- COVID-19 has exacerbated existing gender gaps.
- One in three jobs held by women were rated as ‘essential’ – but women faced disproportionately high unemployment and additional childcare responsibilities.
- As economies reopen, policymakers must address structural inequalities in critical industries that rely on female labor.
The coronavirus pandemic has revealed a lot about the nature of work in the world – and the important but undervalued role of women in it.
Before the pandemic, essential workers – many of whom were women – provided essential services that often went unnoticed. According to a New York Times analysis, in the United States, 1 in 3 jobs held by women were identified as essential. Additionally, non-white women are more likely than anyone to perform essential tasks. The work they do has often been underpaid and undervalued, making them an invisible workforce that keeps the global economy running.
The recession caused by the pandemic has hit women particularly hard. “In the months following the spring 2020 closures, 11.3 million jobs held by women disappeared almost immediately, with women overrepresented in the retail, restaurant, travel and food industries. the hotel industry “, says Washington Post report.
“In addition, the lack of child care and the closure of schools meant that many women, including those who had not lost their jobs, had to assume the bulk of child care,” the Washington Post continues. Personally, like many women, I became a teacher overnight, a responsibility in addition to my full-time job and caring for my family.
In South Africa, estimates suggest COVID-19 destroyed a decade of job growth in just four months. And on the 3 million jobs lost in Q1 and Q2 2020, according to NIDS-CRAM data, 2 million were held by women.
The economic impacts of the pandemic have exacerbated pre-existing gender inequalities. The fact that women have been hit hardest by the economic downturn is perhaps not surprising, given the larger historical context. Gender differences in employment and income were already large before the pandemic, with a gender pay gap across all sectors. Search by Stanford University found that the gender gap in STEM is not just a pipeline issue; Tech companies alienate women when recruiting in the language and behavior of recruiters, which in fact results in female graduates not even applying for STEM jobs after graduation.
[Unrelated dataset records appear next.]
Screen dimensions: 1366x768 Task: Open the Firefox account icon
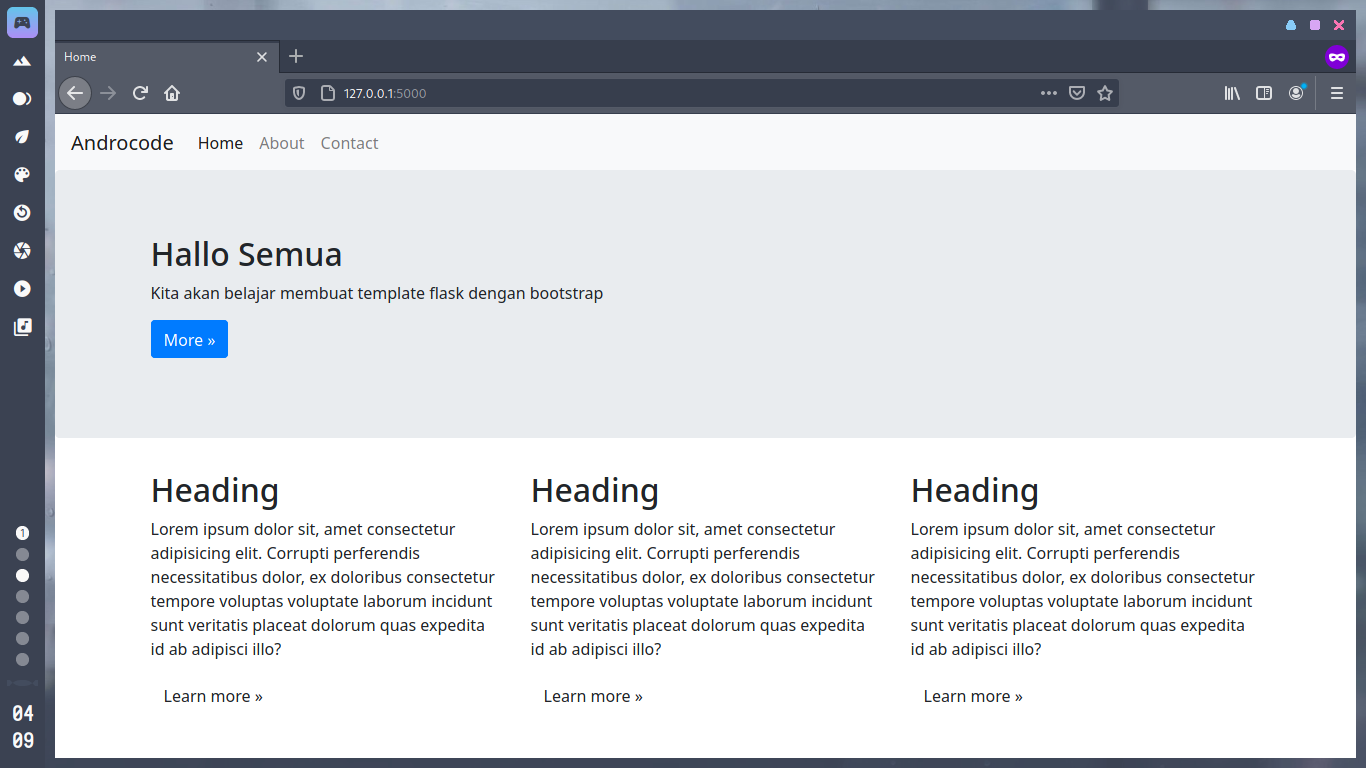(1296, 93)
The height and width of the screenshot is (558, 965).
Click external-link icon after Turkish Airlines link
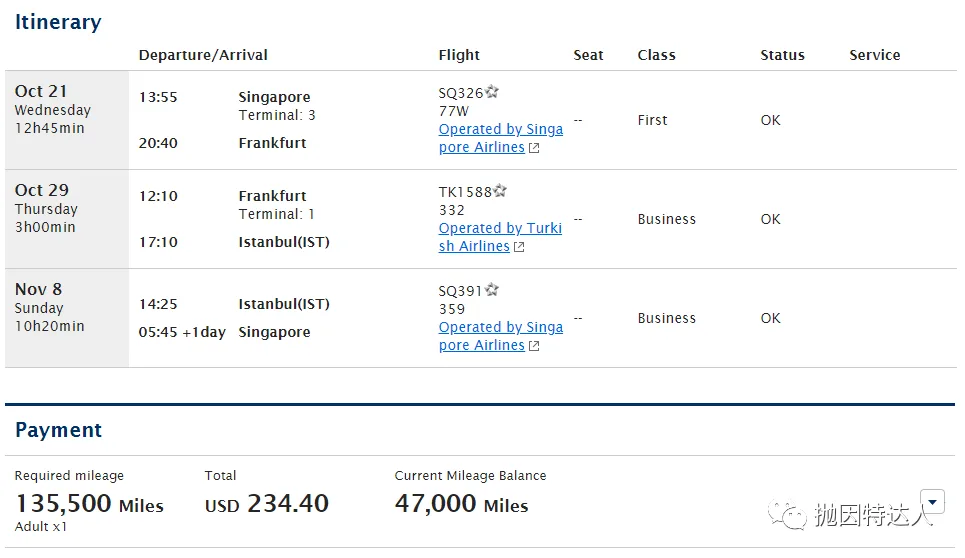(519, 247)
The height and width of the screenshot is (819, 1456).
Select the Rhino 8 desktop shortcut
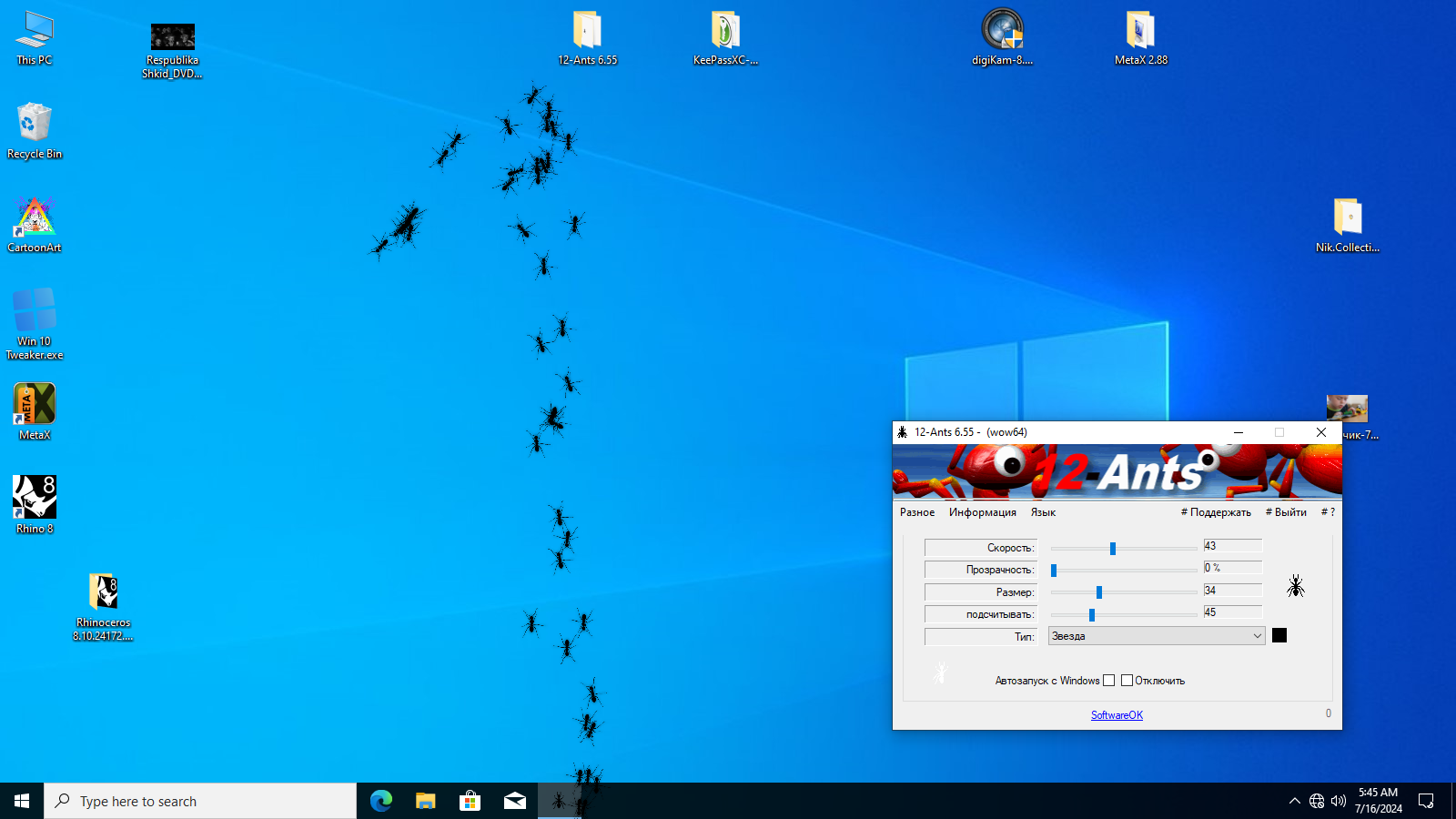pos(35,499)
In South Africa, the Department of Trade and Industry reported that women face particular challenges in setting up small businesses, including low financial literacy, negative attitudes towards female borrowers within banks and a lack of appropriate financial products. And women who were able to start their own businesses generally saw their incomes lower than those of male-owned businesses.
As vaccines roll out and many economies begin to open up, it is important that policymakers take a serious look at the structure of the economy and, in particular, the critical industries that keep economies running and are anchored by female labor.
As the burden of childcare is unlikely to shift to women anytime soon, more needs to be done to subsidize childcare costs, especially for women working in essential services, in recognition of the value and the role they play in sustaining the economic engine. operation.
As work is realigned in the post-pandemic world, policymakers, CEOs and policymakers shouldn’t want to go back to “normal” – because normal was not working for all workers, especially women and men. people of color. We know it will now take 135.6 years to achieve gender parity, up from around 100 years before the pandemic strikes. However, this should not be the case if policy makers and decision makers become intentional to close the gender gap and use the crisis to correct what was wrong with the system.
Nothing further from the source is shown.